◆ **ABOUT THIS TASK**: Repeat exactly the lines running from the first line of the data to the line containing "The height and width of the screenshot is (711, 455).", both ends included, and nothing else; drop the pictures.

Start of GIVEN DATA

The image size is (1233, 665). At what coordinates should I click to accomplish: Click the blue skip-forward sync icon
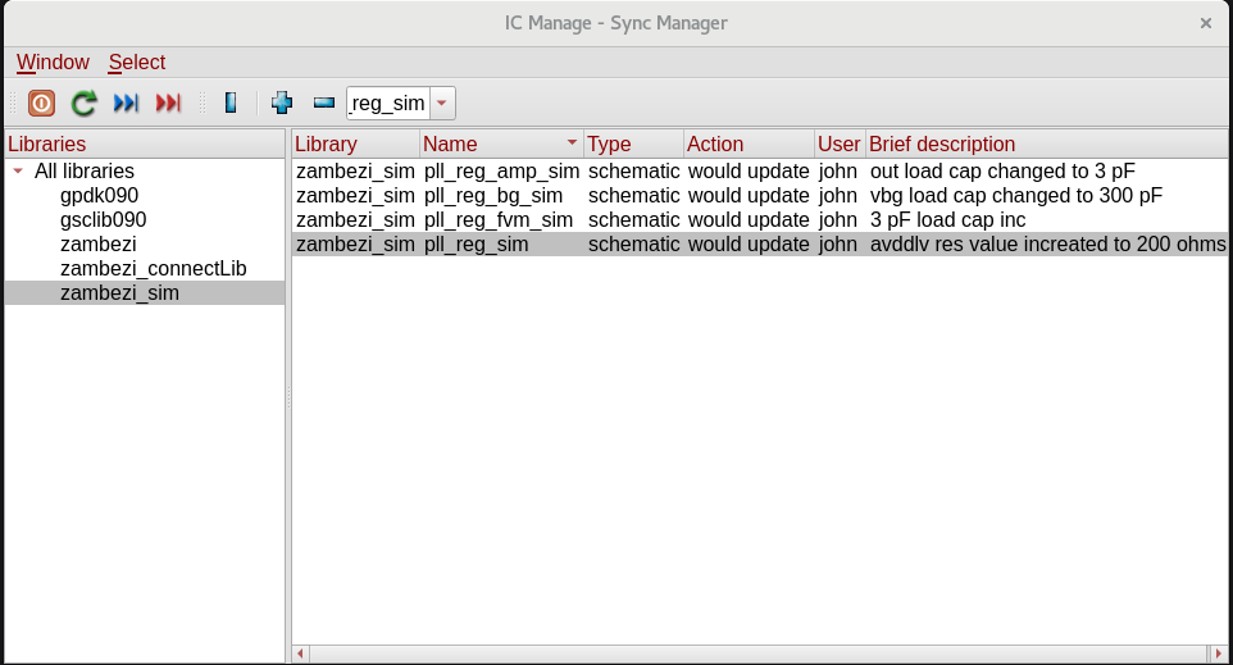126,103
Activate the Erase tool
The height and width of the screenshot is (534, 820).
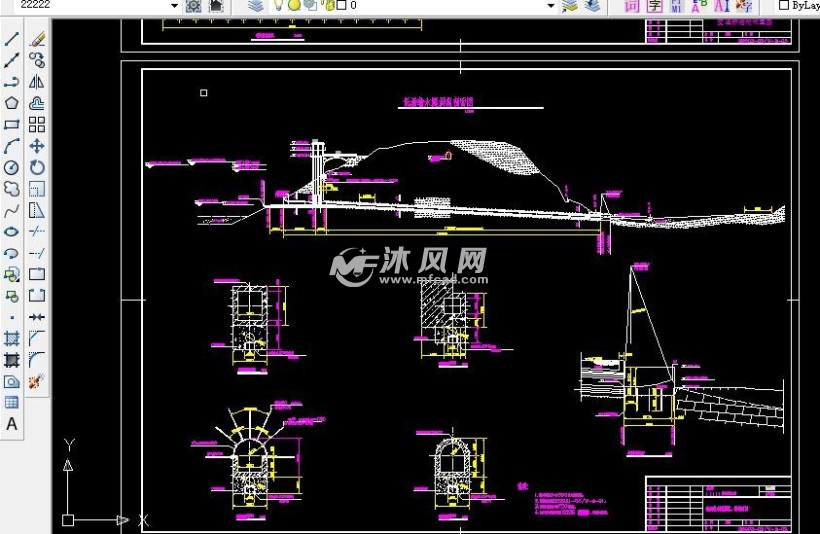[x=37, y=40]
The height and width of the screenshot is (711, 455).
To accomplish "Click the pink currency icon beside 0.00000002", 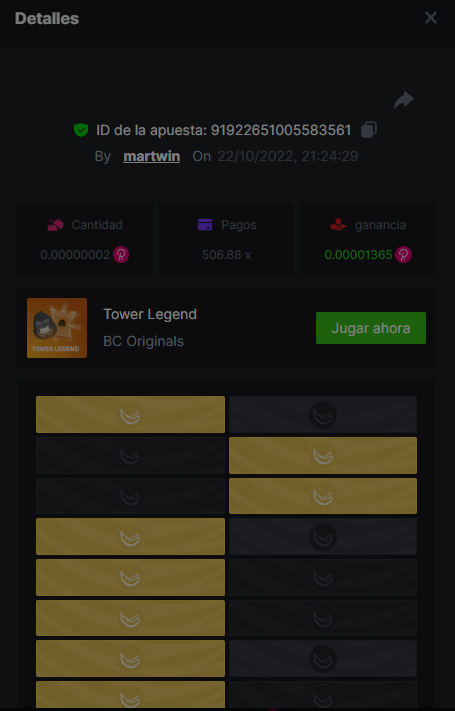I will [121, 254].
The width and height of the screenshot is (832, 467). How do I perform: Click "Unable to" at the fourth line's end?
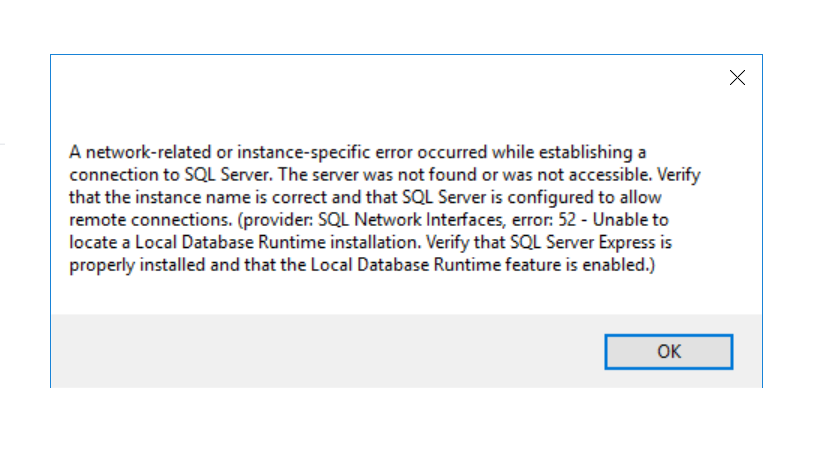pyautogui.click(x=630, y=220)
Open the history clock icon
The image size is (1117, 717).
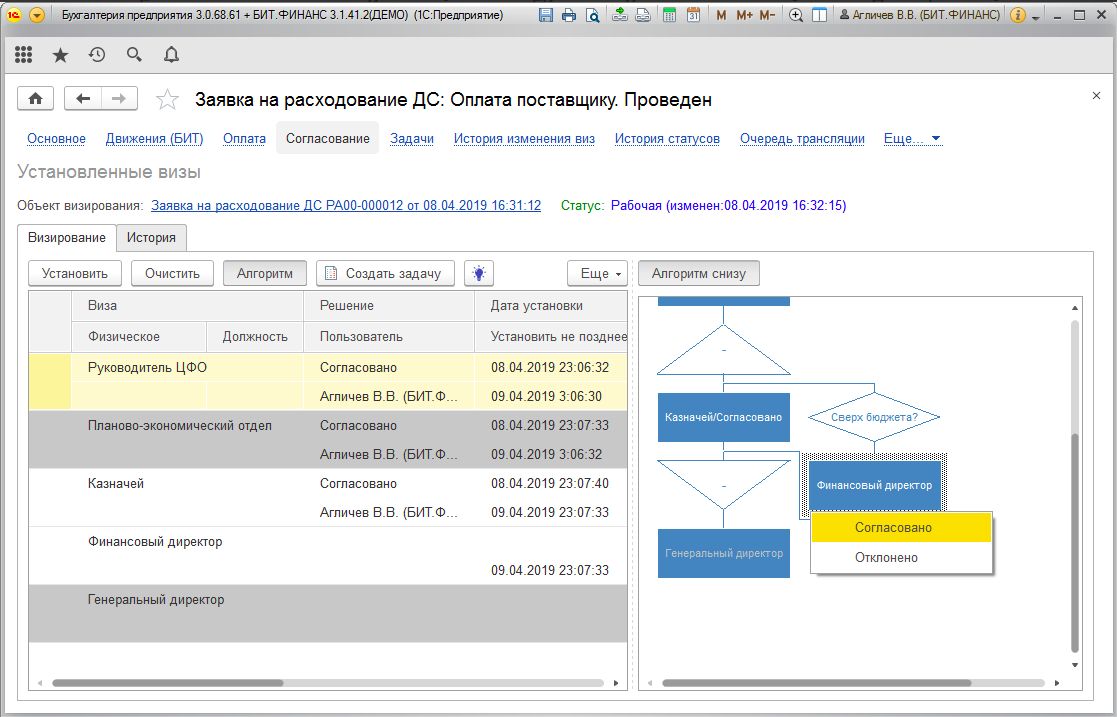[97, 55]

End of GIVEN DATA

◆ **WRITTEN ANSWER**:
The image size is (1233, 665). At what coordinates should I click to accomplish: Click the blue skip-forward sync icon
126,103
Activate the Erase tool
The height and width of the screenshot is (534, 820).
[x=37, y=40]
The height and width of the screenshot is (711, 455).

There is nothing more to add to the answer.